▸ TRY IT: Retype the whole listing that follows, with nothing added or left out.

▸ GIVEN RECORDS:
════════════════

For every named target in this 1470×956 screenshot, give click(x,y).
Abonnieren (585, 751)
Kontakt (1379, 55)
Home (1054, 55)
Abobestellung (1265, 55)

════════════════

▸ TASK OUTPUT:
For every named target in this 1470×956 screenshot, give click(x,y).
Abonnieren (585, 751)
Kontakt (1379, 55)
Home (1054, 55)
Abobestellung (1265, 55)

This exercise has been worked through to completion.